*** Excerto do texto ***
Rui Rio disse que estava disponível para ajudar o PS a libertar-se da extrema esquerda. Ajudou, talvez não como calculava, mas contribuindo para a maioria absoluta dos socialistas. Depois de ter ajudado o PS, reconheceu, na conferência de imprensa mais surreal da história da democracia portuguesa, que já não vê como pode ajudar o PSD. O mais espantoso de tudo é que Rio não consegue simplesmente afirmar que falhou e que se demite. Podia aprender com o exemplo de Francisco Rodrigues dos Santos, que se demitiu da liderança do CDS.
***
### Tarefas a realizar
a) No texto sobre Rui Rio, quem se demitiu da liderança do CDS?
b) Enumere todos os partidos políticos referidos pela sigla no texto sobre Rui Rio.
c) Prossiga o texto sobre Rui Rio a partir da última frase apresentada.
*** Dados fornecidos ***
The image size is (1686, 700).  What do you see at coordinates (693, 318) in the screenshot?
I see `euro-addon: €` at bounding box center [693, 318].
***
*** Dados fornecidos ***
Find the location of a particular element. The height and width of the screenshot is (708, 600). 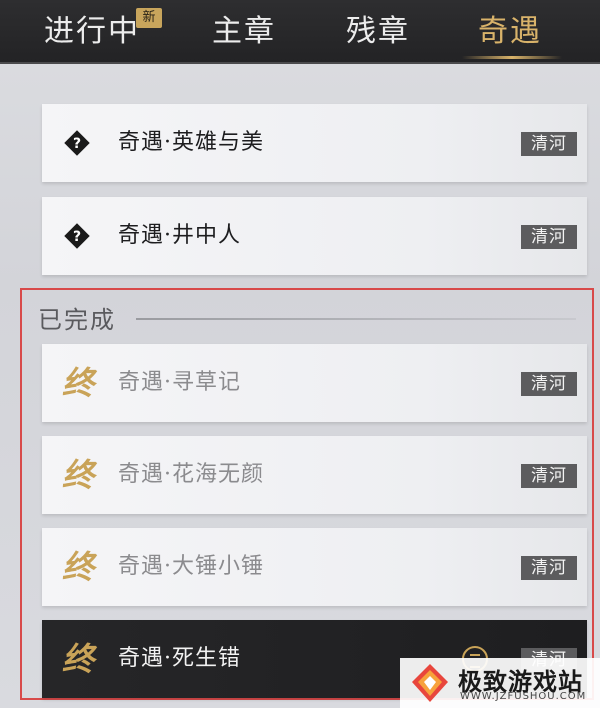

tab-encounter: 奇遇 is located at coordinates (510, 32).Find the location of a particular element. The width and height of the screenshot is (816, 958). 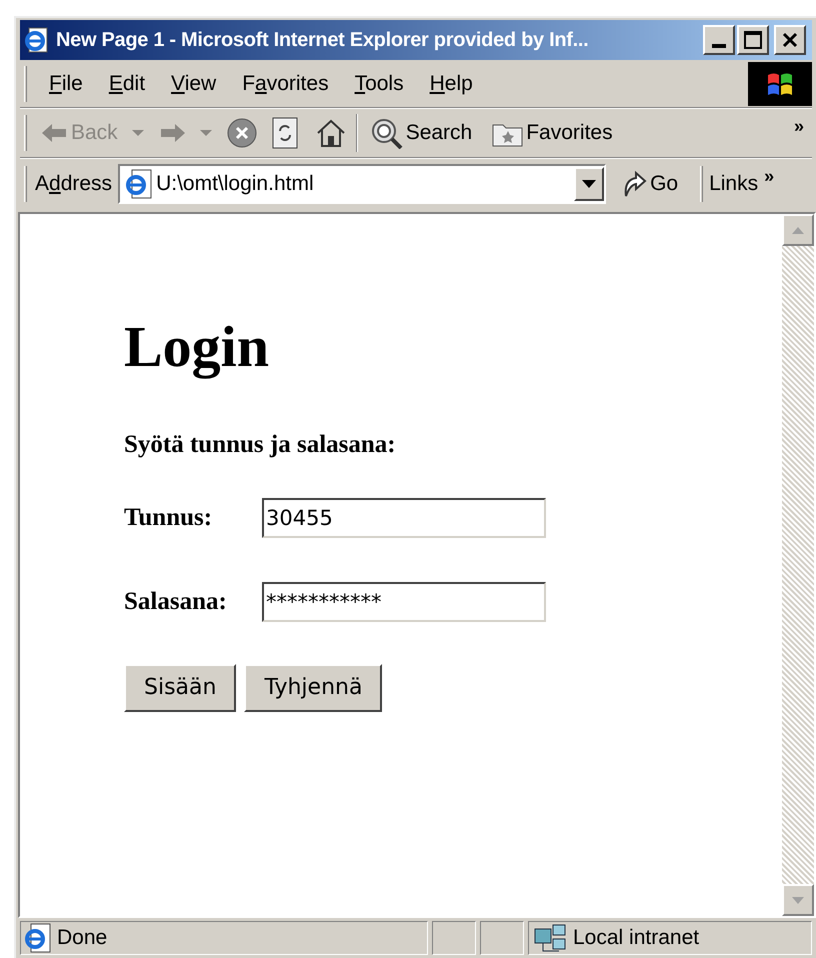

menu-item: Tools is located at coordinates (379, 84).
***
### Respostas por tarefa
a) Francisco Rodrigues dos Santos.

b) PS, PSD e CDS.

c)
Sou daqueles que estou zangado com Rui Rio. Critiquei a estratégia de liderança de Rio desde que chegou a líder do PSD. Mas chegando o momento das eleições, contra os socialistas, manifestei o meu apoio ao PSD e a Rio. Faço parte daquela direita que, apesar da indiferença com que Rio nos tratou, quis a vitória do PSD. E apesar da maioria dos votos no PSD terem vindo desse eleitorado, Rio ainda teve a desfaçatez de culpar a direita pela derrota e pela maioria absoluta do PS. Um líder que desde 2017, nas eleições internas contra Santana Lopes, afirmou que pertence ao “centro esquerda”, andou 5 anos a dizer que as eleições se ganham ao centro, decidiu nunca fazer uma oposição clara aos governos socialistas, tem o supremo descaramento de culpar o eleitorado de direita pela sua derrota no dia 31. Em que mundo vive Rui Rio?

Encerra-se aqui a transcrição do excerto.